Reading Challenge 2014

I came across a good post on Reddit that got me thinking about what some of my goals are for 2014. I’ve already got some fitness goals (first triathlon) as well as personal goals (done with an office job by August). But, being a fairly avid reader when time allows, I thought this was a good idea:

  • The goal is to read as many books as you can written by authors from different US states.

  • An author’s state is the state in which he was born; Hemingway lived in Florida and Idaho, but he was born in Illinois.

Here are the achievement levels, based on number of states “visited” in 2014:

  • Turn Off the Television: 1-5 states visited
  • Homebody: 6-10 states visited
  • Budget Traveler: 11-15 states visited
  • Frequent Flier: 16-20 states visited
  • Pathfinder: 21-25 states visited
  • Lewis and Clark: 26 or more states visited

In a best-case outcome you would read 50 books, roughly one per week. If you don’t think that even 26 is an achievable number, remember that’s just one book every 2 weeks. And consider the following partial list of novelists and their home states:

  1. Ernest Hemingway – Illinois
  2. Tom Perrotta – New Jersey
  3. Mark Twain – Missouri
  4. F. Scott Fitzgerald – Minnesota
  5. John Dunning – New York
  6. Dan Jenkins – Texas
  7. Robert B. Parker – Massachusetts
  8. Marisha Pessl – Michigan
  9. Carl Hiaasen – Florida
  10. Stephen King – Maine
  11. Jim Butcher – Missouri
  12. John Steinbeck – California
  13. Dean Koontz – Pennsylvania
  14. Dashiell Hammett – Maryland
  15. John Grisham – Arkansas
  16. Sue Grafton – Kentucky
  17. Laura Moriarty – Hawaii
  18. James Thurber – Ohio
  19. Ray Blackston – South Carolina
  20. S.E. Hinton – Oklahoma
  21. Flannery O’Connor – Georgia

Keep in mind that each state only counts once; Mark Twain and Jim Butcher are both from Missouri, but if you read the entire Dresden series and Tom Sawyer it only counts as one state visited (even if you detoured into Kansas in between). But this also shows the flexibility of this challenge: fans of the classics and fans of Sci-Fi/Fantasy both have options in Missouri.

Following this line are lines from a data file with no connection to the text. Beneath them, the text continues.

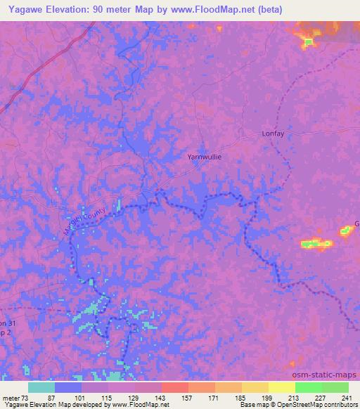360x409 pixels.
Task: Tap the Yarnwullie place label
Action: [205, 157]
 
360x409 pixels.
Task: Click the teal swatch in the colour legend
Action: [41, 387]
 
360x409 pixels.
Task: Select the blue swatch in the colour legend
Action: [68, 387]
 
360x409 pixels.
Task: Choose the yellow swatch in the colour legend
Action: [281, 387]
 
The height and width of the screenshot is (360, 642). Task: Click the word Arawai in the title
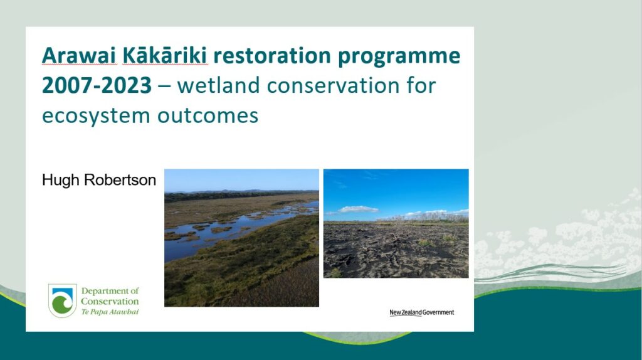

I doubt I’ll find the time to get myself up to 26 or more, but I’m going to aim for 11-15 – and I’m going to include short stories. Being part of a reading club helps, and although I don’t always end up falling in love with new readings, I’ve found it helpful to branch out into different authors and subject matters. You never know where it will end up affecting your life!